1Veneto Institute of Oncology IOV - IRCCS, Immunolgy and Molecular Oncology Unit, Padova (Italy), 2Department of Neurosciences, ENT Unit, University of Padova, Treviso (Italy), 3Head and Neck Department Hospital of Cattinara, University of Trieste, Trieste (Italy)

Background / Objectives

HPV-driven oropharyngeal carcinoma (OPSCC) is on the rise in many European countries. Our objective is the assessment of frequency over time of HPV-driven OPSCC in our area and the clinical outcome in comparison to HPV-unrelated cases.


Methods

Fresh/frozen or formalin-fixed paraffin-embedded tumor specimens obtained at OPSCC diagnosis from consecutive patients (period evaluated 2003-2016) were analyzed by PCR with MY09/MY11 primers and restriction fragment length polymorphism analysis for search and typing of HPV-DNA sequences; HPV16 viral load (E6 copies/cell) was determined by real-time PCR; p16 expression was evaluated by immunohistochemistry. Presence of HPV-DNA, HPV16 viral load >1 E6 copy/cell, and p16 overexpression defined an OPSCC as HPV-driven. Frequency of HPV-driven OPSCC was calculated overall and by time periods (2003-2007; 2008-2012; 2013-2016). Overall Survival (OS) and Progression Free Survival (PFS) were calculated by Kaplan-Meier method and Cox-regression and compared among patients with HPV-driven and HPV-unrelated OPSCC.


Results

Overall, 101 cases of newly diagnosed OPSCC were included; data on 63 of them have been previously published (1-3). HPV-DNA sequences were detected in 31 of them; HPV16 was present in 29, and HPV58 and HPV33 in 1 case each. Up to now, the causal role of HPV has been proven in 28 cases (26 HPV16, 1 HPV58 and 1 HPV33). The prevalence of HPV-driven OPSCC in the three time periods was 17.4% (4/23), 25.6% (10/39) and 35.9% (14/39), respectively (P=.109).
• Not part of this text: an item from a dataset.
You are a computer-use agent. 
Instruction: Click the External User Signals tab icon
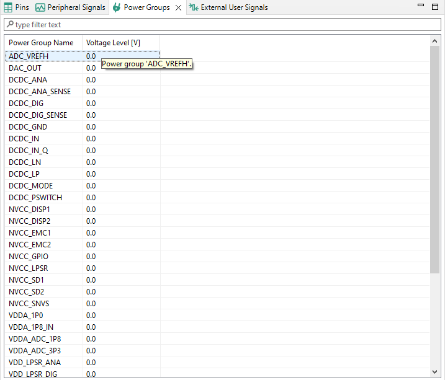194,7
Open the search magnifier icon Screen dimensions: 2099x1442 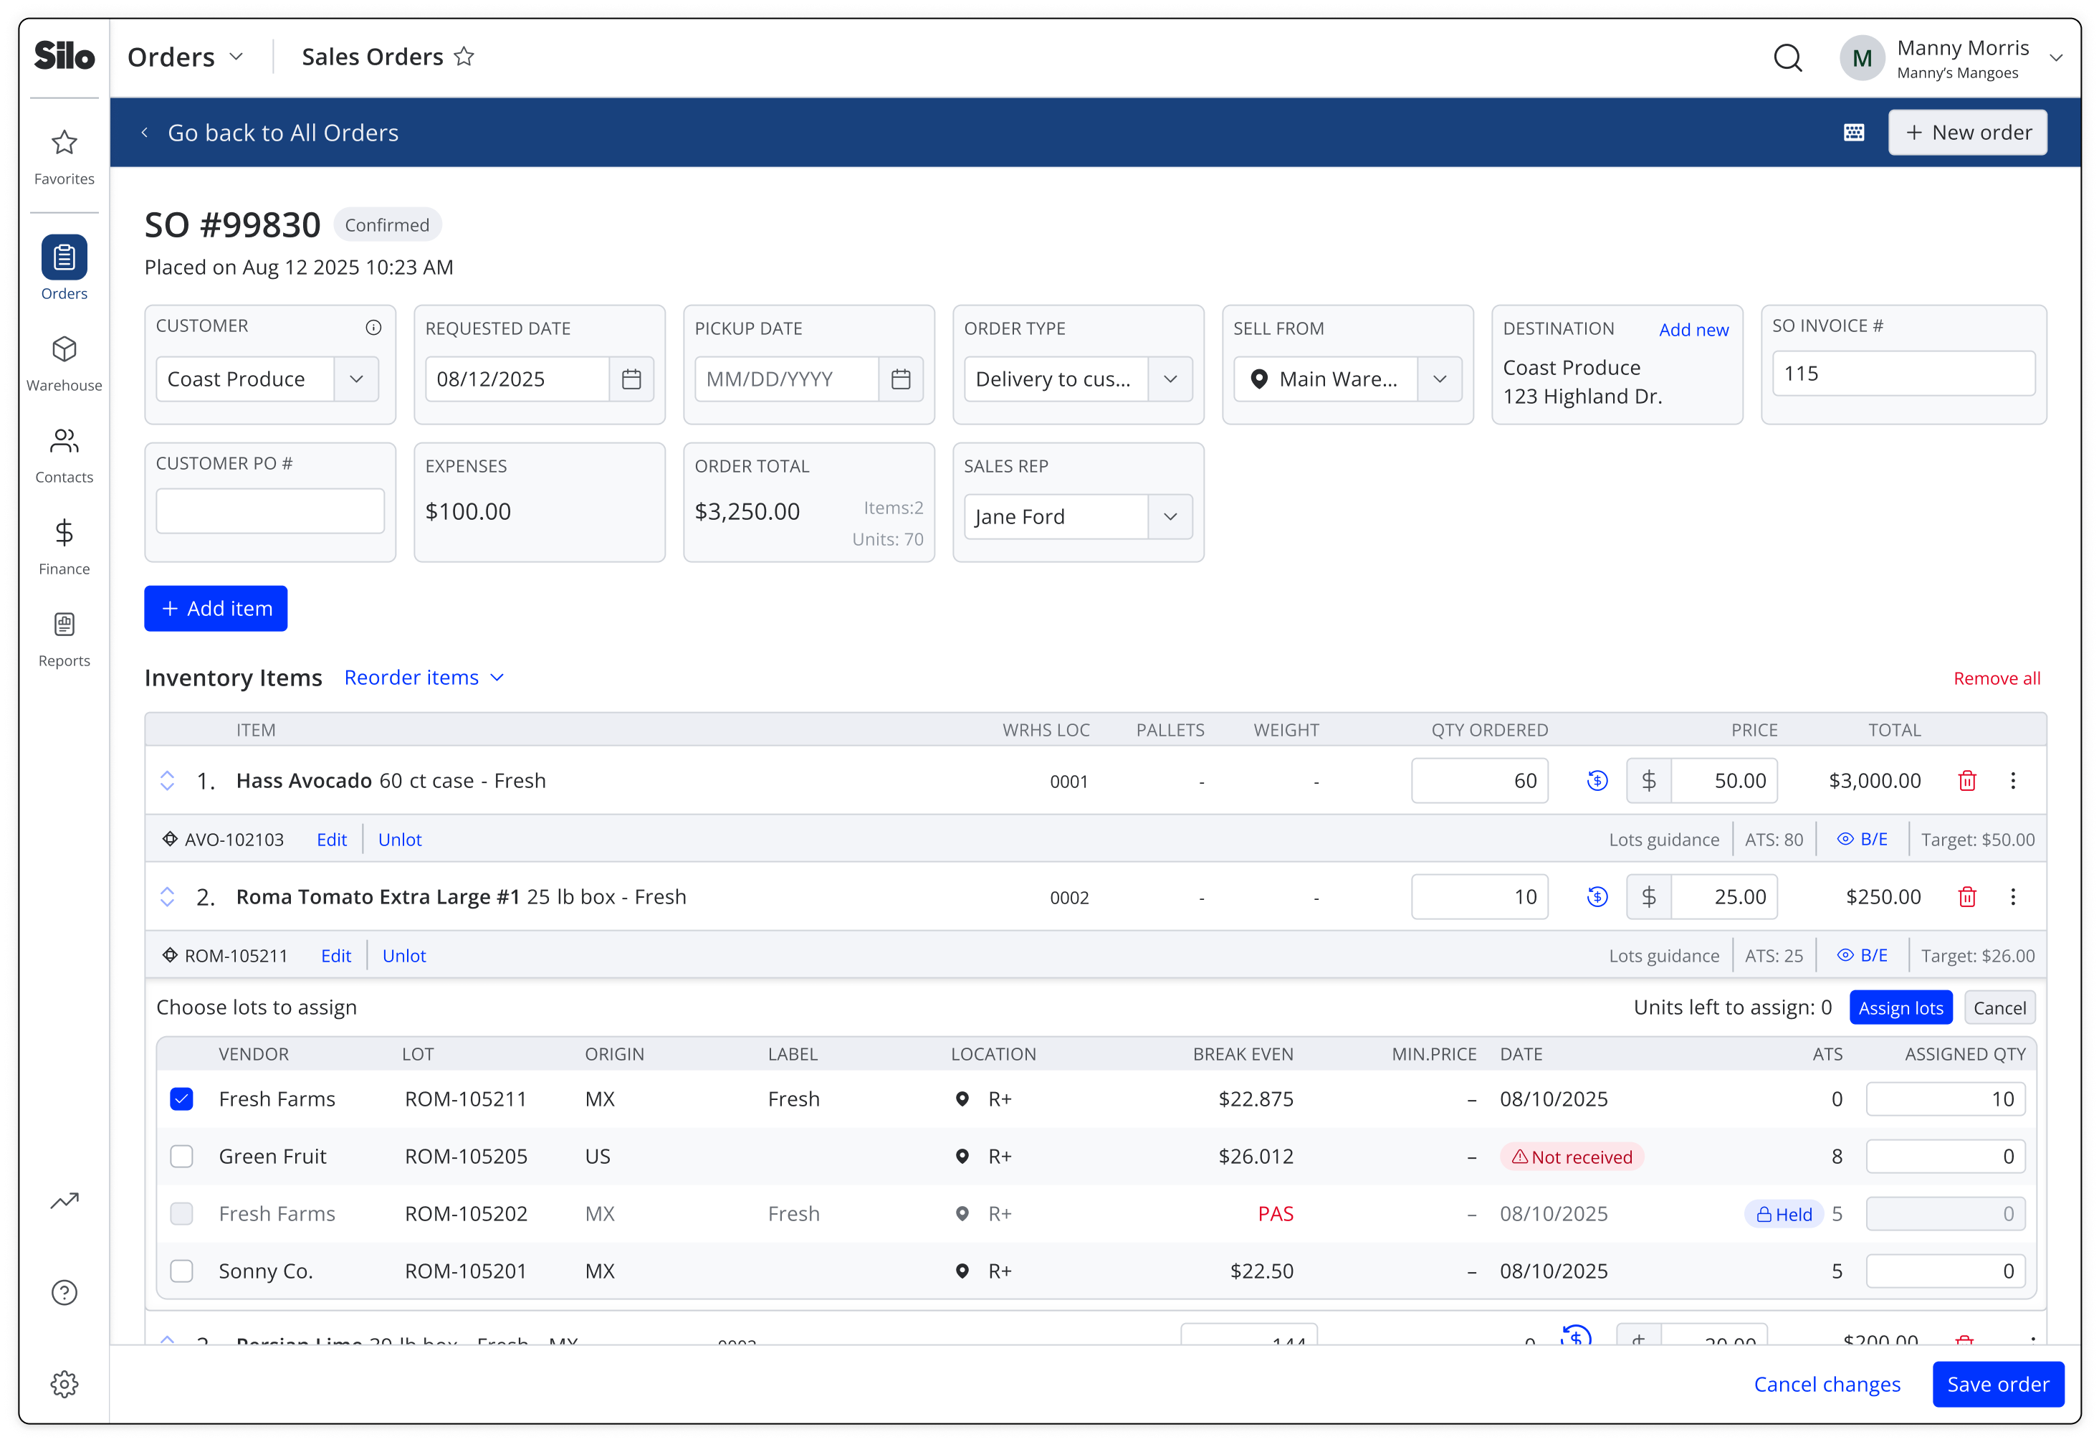1787,58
Patients with HPV-driven tumors had both improved OS (HR = 0.25, 95% CI = 0.10 to 0.62; P=.003) and PFS (HR = 0.23, 95% CI = 0.10 to 0.55; P=.001).


Conclusion

The frequency of HPV-driven OPSCC is on the rise also in North-East Italy, an area with known low prevalence. Our data confirm the good prognosis of patients with HPV-driven OPSCC.


References

1) Boscolo-Rizzo P, Da Mosto MC, Fuson R, Frayle-Salamanca H, Trevisan R, Del Mistro A. HPV-16 E6 L83V variant in squamous cell carcinomas of the upper aerodigestive tract. J Cancer Res Clin Oncol 2009;135:559-566.

2) Baboci L, Boscolo-Rizzo P, Holzinger D, Bertorelle R, Biasini L, Michel A, Schmitt M, Spinato G, Bussani R, Alemany L, Tirelli G, Da Mosto MC, Del Mistro A, Pawlita M. Evidence of the causal role of human papilloma virus type 58 in an oropharyngeal carcinoma. Virol J 2013;10:334.
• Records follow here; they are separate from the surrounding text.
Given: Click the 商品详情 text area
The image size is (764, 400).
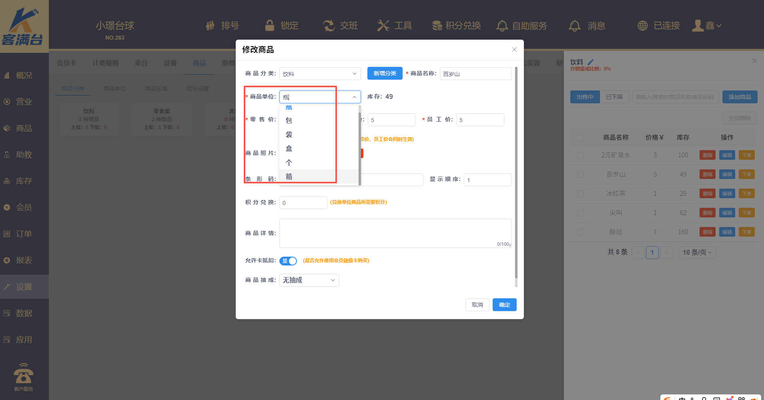Looking at the screenshot, I should (395, 233).

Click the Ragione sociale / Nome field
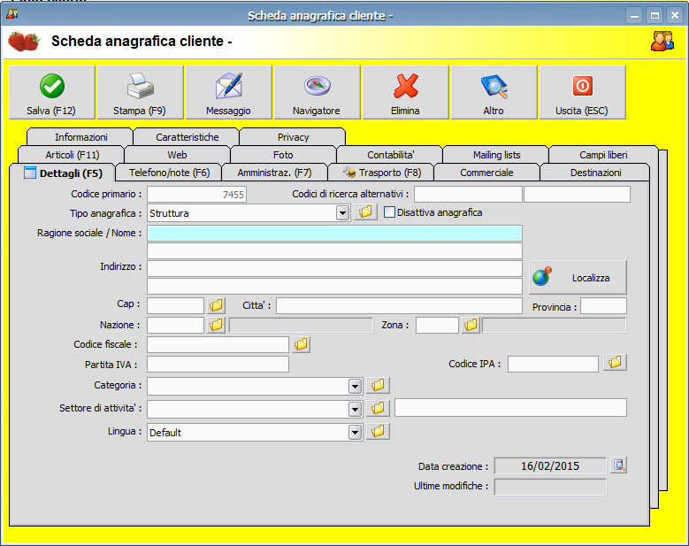[334, 233]
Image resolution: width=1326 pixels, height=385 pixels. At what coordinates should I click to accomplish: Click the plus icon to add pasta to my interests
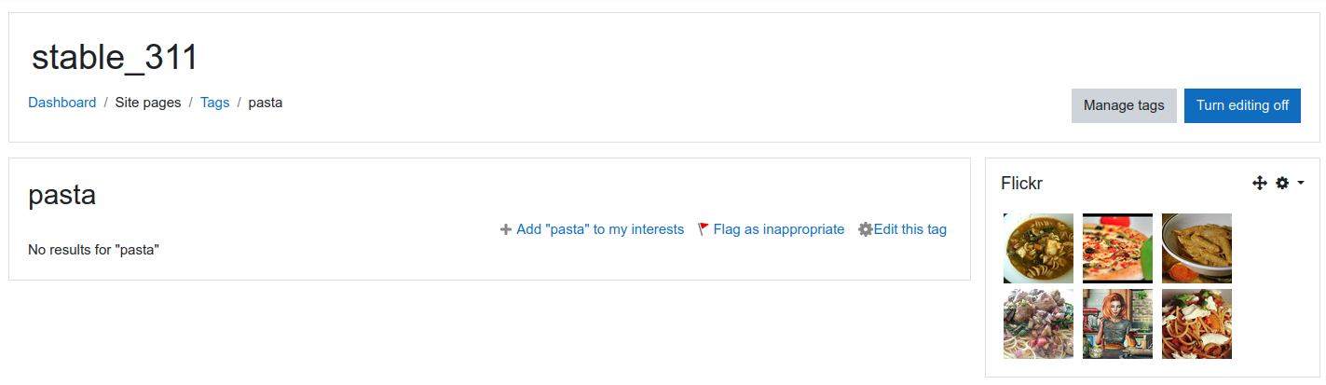coord(506,229)
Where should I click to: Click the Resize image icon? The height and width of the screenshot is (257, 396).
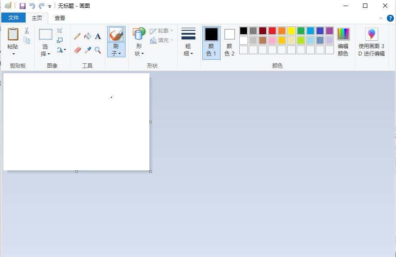pos(60,40)
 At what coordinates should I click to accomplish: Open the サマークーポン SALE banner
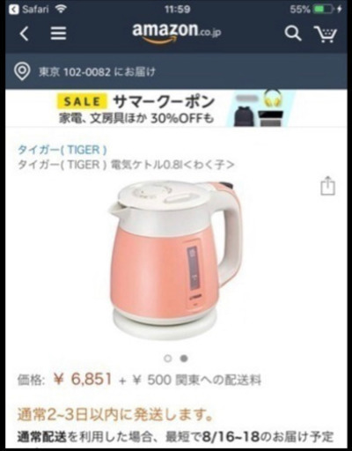click(176, 108)
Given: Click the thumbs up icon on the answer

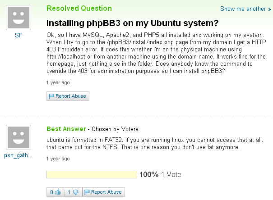Looking at the screenshot, I should pyautogui.click(x=58, y=192).
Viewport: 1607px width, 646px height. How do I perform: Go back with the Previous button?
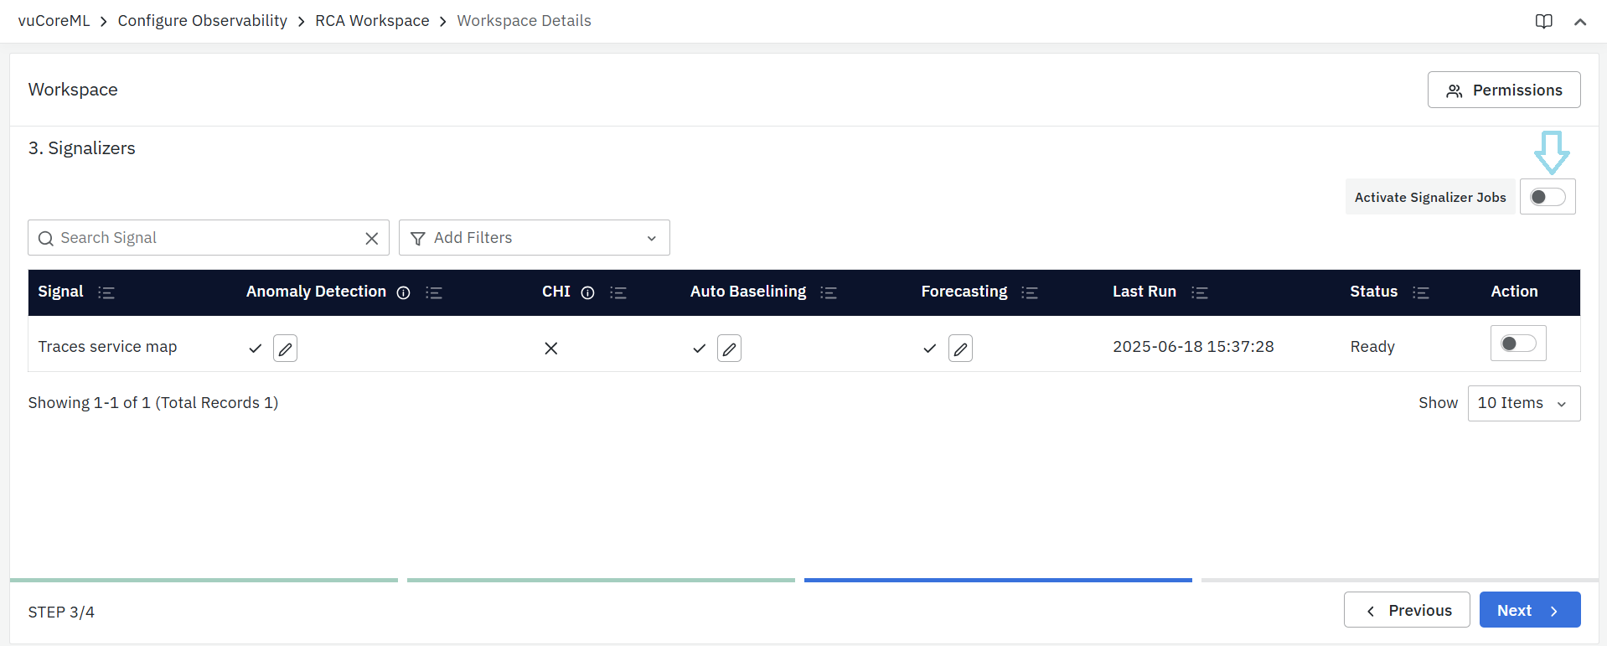coord(1407,610)
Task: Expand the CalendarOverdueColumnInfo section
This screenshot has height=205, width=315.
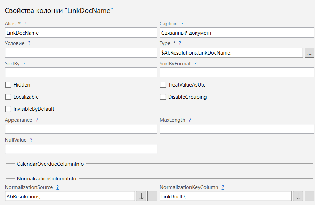Action: click(50, 164)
3) Baboci L, Holzinger D, Boscolo-Rizzo P, Tirelli G, Spinato R, Lupato V, Fuson R, Schmitt M, Michel A, Halec G, Da Mosto MC, Pawlita M, Del Mistro A. Low prevalence of HPV-driven head and neck squamous cell carcinoma in North-East Italy. Papillomavirus Res 2016;2:133-140.